A participatory loom artwork invites the public to take part in a collective act of remembrance at The Dock
A collective artwork centered on quiet remembrance is taking shape at The Dock this winter, inviting visitors to slow down, reflect, and participate in a shared act of making.
Titled “Bhí mo chuimhneamh ort. I was thinking of you,” the work forms part of Waking the Land, an exhibition by the Leitrim-based ^ collective, running from December 6, 2025, to February 14, 2026. The piece is dedicated to the memory of Manchán Magan, whose work engaged deeply with language, place, heritage, and attentive listening to the land.
Manchán Magan was an Irish writer, broadcaster, and documentary-maker known for his focus on language, landscape, and the cultural memory embedded in place. Much of his work explored the Irish language, traditional knowledge, and pre-colonial Irish life, continually questioning how people might live with greater awareness of land, history, and one another.
Across books, television, radio, and public talks, he argued that modern Ireland had lost something essential through its separation from native language, ecology, and inherited ways of knowing. Blending research with personal reflection, his work drew on folklore, etymology, archaeology, and lived experience to reconsider Irish identity beyond simplistic or commercial narratives.
At the heart of the installation is a loom, presented not as a static exhibit but as a shared, participatory space. Visitors are invited to learn basic weaving and add a single thread to the growing textile, with each contribution carrying a personal memory or intention in remembrance of someone or something meaningful.
The artists describe the loom as an entry point into “a space of quiet attention,” where care and slowness shape the experience. The materials are carefully chosen: undyed wool from native Galway sheep, combined with plant material gathered from Benbo Mountain and five meadows tended by the artists. This grounds the work firmly in place, both materially and emotionally.
The textile is intentionally unfinished, evolving over time through the involvement of many hands. Each added thread becomes part of a collective gesture, reflecting themes central to Magan’s work connection to landscape, memory held through language and craft, and the value of shared knowledge.

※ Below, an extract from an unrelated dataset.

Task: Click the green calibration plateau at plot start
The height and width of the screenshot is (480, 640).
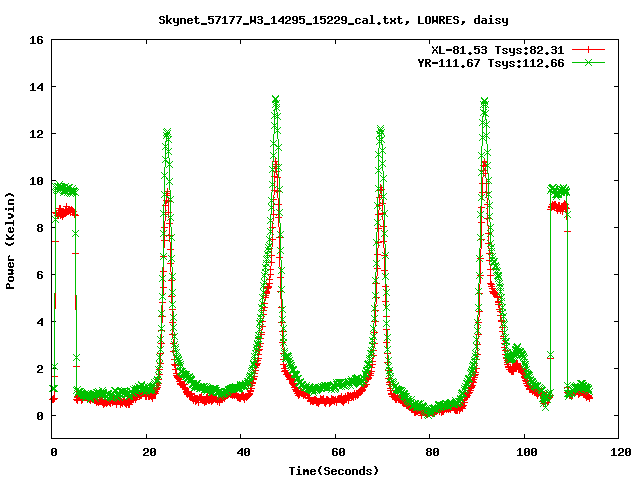Action: click(64, 188)

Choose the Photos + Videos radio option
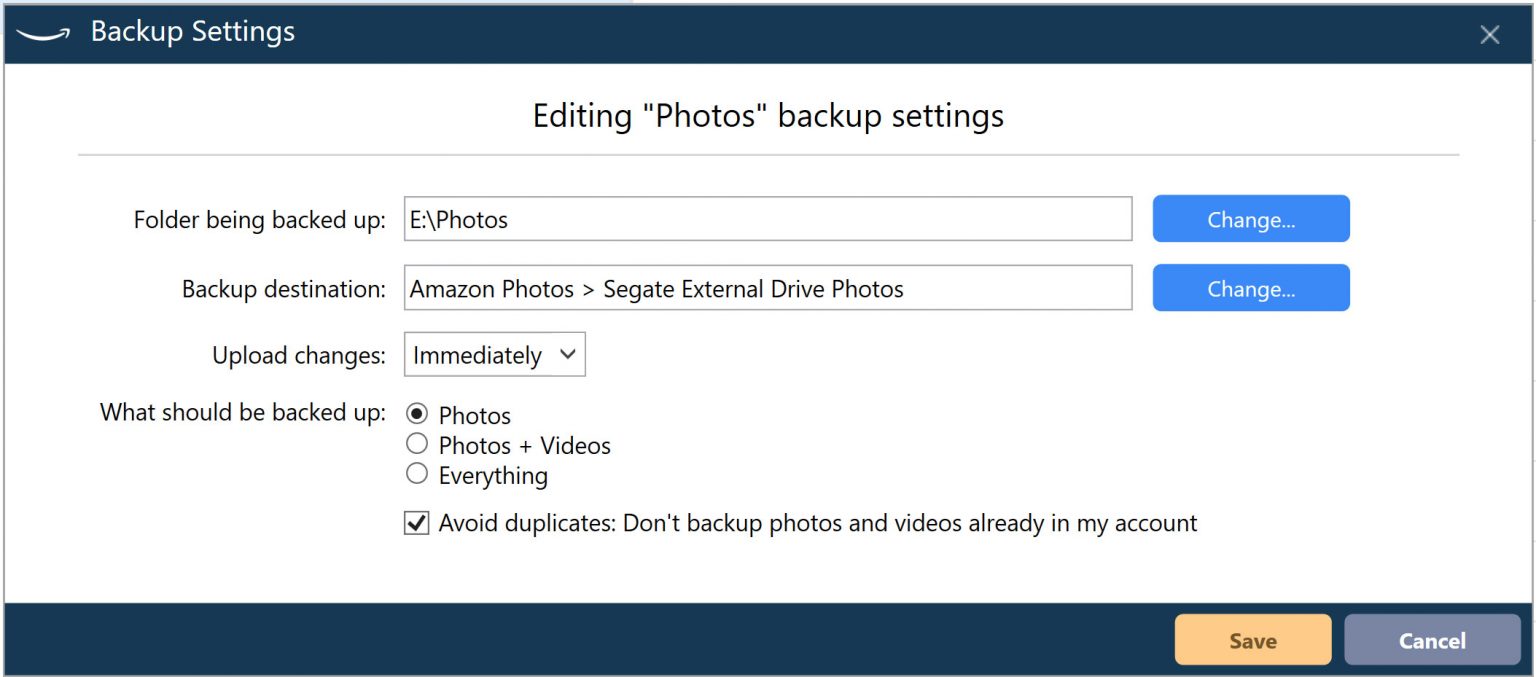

The ^ collective is an artist-led group based in north Leitrim, comprising Tara Baoth Mooney, Shane Finan, James Kelly, Laura McMorrow, and Sonya Swarte. Working from an experimental studio in Manorhamilton, they have spent the past three years collaborating closely with local communities around themes of environmental grief, care, and land stewardship.
Their practice emphasizes collaboration with one another, with communities, and with the natural world, which they regard as an active participant in meaning-making. This has taken shape through rituals, workshops, symposia, shared meals, walks, and storytelling gatherings rooted in attentiveness to place.